Several years ago, I considered Thanksgiving on the beach a bizarre way to spend a winter holiday, but I don’t feel that way anymore. The holidays of my life have changed so much over the years that anything that happens hardly surprises me.

In the old days, the routine seldom varied from year to year. Then, the family began arriving the day before the holiday. On Thanksgiving eve, we would have the catch-up party where we’d bring each other up-to-date on what was going on in our lives. We were a family that enjoyed each other’s company and everyone usually brought something interesting to the discussion. The following morning we would wake up to the smells of turkey baking , cornbread dressing and pumpkin pie emerging from the kitchen and we all knew the big day had arrived.

When you come from a large family and have spent so many of your holidays with a big crowd, it’s difficult to adjust to the changes that come over time. The loss of family members is especially hard to deal with at holiday time.
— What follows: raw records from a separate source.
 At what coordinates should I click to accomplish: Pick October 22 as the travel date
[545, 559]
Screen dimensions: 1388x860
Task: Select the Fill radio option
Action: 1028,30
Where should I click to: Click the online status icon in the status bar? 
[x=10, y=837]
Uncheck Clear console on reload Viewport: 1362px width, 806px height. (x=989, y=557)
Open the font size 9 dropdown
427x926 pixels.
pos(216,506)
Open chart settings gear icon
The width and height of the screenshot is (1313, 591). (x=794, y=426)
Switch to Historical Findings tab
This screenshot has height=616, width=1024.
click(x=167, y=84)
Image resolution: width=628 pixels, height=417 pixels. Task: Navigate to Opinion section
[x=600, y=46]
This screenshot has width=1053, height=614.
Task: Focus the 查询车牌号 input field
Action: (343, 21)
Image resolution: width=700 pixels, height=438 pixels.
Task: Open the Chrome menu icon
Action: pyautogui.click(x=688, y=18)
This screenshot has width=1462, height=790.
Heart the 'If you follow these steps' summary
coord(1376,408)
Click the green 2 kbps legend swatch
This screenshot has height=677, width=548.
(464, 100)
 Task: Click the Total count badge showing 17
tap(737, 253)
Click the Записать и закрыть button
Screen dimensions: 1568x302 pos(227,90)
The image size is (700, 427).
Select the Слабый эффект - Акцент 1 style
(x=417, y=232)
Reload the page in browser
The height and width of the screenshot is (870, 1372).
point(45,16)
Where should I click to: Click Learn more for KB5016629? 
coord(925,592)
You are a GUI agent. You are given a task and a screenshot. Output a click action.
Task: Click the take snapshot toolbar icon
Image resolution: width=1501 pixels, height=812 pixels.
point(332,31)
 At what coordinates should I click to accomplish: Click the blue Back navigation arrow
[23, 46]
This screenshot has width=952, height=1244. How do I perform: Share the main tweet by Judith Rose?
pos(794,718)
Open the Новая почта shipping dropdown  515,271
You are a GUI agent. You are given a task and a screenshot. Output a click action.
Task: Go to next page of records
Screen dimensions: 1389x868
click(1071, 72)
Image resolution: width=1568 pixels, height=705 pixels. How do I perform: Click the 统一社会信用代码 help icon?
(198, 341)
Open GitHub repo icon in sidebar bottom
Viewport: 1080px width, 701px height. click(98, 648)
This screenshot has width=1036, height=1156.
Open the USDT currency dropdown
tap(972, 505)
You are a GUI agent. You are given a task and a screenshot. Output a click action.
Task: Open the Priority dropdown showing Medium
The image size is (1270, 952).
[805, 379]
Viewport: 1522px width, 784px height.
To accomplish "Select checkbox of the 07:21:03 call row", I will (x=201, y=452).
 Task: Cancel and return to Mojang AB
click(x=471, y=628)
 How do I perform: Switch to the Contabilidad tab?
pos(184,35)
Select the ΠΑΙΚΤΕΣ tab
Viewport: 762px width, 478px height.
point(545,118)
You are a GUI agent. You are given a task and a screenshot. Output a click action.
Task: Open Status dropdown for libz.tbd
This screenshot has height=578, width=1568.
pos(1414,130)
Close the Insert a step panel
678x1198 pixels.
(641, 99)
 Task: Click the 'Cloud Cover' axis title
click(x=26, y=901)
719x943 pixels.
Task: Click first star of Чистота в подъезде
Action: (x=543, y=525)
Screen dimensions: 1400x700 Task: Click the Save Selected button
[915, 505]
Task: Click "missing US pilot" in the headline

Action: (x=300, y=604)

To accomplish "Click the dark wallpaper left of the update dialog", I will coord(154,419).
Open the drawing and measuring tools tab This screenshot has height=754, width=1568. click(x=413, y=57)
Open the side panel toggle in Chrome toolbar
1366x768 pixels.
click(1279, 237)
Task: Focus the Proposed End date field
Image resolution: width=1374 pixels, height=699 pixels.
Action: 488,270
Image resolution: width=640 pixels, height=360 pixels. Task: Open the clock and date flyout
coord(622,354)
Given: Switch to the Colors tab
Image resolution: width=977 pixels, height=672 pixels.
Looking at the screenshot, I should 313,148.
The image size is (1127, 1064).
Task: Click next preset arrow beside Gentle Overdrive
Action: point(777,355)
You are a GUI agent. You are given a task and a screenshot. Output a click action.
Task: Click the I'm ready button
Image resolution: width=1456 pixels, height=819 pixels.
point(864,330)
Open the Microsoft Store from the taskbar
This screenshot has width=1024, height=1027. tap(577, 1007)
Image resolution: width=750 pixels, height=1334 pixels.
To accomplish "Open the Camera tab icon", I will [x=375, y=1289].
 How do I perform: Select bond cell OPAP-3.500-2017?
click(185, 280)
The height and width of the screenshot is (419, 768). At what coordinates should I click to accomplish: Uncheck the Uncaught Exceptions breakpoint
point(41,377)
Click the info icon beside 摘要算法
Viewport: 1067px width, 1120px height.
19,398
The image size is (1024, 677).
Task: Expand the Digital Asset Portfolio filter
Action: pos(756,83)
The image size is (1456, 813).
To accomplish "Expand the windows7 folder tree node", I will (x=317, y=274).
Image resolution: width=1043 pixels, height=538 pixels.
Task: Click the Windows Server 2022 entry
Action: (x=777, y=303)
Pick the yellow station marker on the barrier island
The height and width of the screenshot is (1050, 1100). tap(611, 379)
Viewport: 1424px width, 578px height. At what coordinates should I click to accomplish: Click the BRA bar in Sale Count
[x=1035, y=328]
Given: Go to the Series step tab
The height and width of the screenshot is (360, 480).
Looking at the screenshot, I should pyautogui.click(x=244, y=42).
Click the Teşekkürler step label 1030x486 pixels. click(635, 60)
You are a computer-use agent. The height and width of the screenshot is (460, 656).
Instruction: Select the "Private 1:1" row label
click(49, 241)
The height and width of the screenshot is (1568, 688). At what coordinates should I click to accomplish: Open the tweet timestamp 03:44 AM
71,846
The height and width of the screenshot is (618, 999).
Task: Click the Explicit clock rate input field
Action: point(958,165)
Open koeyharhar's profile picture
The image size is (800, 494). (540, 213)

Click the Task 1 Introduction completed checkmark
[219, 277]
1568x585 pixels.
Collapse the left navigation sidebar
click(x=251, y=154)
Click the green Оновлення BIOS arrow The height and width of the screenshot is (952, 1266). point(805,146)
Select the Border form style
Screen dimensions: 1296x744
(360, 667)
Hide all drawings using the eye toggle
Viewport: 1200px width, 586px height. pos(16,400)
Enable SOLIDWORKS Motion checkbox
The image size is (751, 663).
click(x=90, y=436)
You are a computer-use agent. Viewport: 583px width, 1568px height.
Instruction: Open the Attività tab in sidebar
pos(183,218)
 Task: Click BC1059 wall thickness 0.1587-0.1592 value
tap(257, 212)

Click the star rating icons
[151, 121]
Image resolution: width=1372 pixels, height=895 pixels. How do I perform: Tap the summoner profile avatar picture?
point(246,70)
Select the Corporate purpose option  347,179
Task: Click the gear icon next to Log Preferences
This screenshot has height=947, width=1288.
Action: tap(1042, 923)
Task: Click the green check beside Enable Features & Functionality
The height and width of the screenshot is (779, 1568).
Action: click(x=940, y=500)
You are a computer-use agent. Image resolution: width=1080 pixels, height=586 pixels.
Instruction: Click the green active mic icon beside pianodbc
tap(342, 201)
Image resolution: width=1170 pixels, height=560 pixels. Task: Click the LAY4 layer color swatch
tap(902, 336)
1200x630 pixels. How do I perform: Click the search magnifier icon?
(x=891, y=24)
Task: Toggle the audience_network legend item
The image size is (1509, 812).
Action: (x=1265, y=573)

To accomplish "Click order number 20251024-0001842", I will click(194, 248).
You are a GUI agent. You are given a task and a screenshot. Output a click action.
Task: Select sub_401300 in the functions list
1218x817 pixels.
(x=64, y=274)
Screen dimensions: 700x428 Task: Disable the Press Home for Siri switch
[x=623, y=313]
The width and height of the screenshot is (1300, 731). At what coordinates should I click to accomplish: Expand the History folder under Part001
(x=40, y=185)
In my early years I lived with all of my siblings in Kansas City and it was less than a two-hour drive to our mother’s house. There was never a question in anyone’s mind that we would all go home for Thanksgiving. When my sister passed away in 1967 all that began to change. One by one my family began to relocate to Minnesota and by the time my mother passed away in the late 1970s, Thanksgiving had become merely a shadow of its old self.

Loss of family, of course, has played a major role in changing my holidays, but I also think that other lifestyle changes have had a serious effect on the way I feel during this period. For one thing, there have been changes in the way families communicate with each other. There were the years when handwritten letters traveled between family members every month, spreading the news about births and anniversaries. There were the Sunday telephone calls where you heard the sound of your loved ones' voices. I truly think the loss of these personal connections have created distances between family members that are hard to bridge. Somehow, all the e-mails in the world cannot replace one face-to-face meeting with someone you love or the sound of their voice.

To be sure, technology has made our lives easier, but it has also made our world a less human place to be. My brother and I were best friends and I can remember the night he drove 500 miles to confide something of importance to me because he wanted to see the expression on my face when he told me. Perhaps some people still do things like that, but I haven’t heard anyone speak of it. Does anyone even believe that such things are important anymore?

Still, I think it’s the disappearance of those little personal touches that have radically affected the way we feel about each other. I can remember all the trips I made to see my mother who lived a short distance away when a telephone call would have sufficed. But her presence was important to me. There was something about being in the same room with her that made a difference in the way I felt about our discussion. There was the intimacy of our sharing that added a special significance to the moment.

In any case, I don’t think it is the loss of the largeness of the occasion that causes my melancholy but the depth of it. I still enjoy lovely holidays with family and friends. But, I think that the history I shared with my siblings was totally different than the life I share with people today. We grew up in a different era when our survival as a family depended on our devotion and dedication to each other. Now, that may be old-fashioned, but for what it’s worth I believe it was a good and precious thing.

And the privilege of growing up in a wonderful family is one of the things I give thanks for every day of my life. And the memory of all the wonderful Thanksgivings that I have known remains close to my heart.

Have a wonderful and joyous holiday.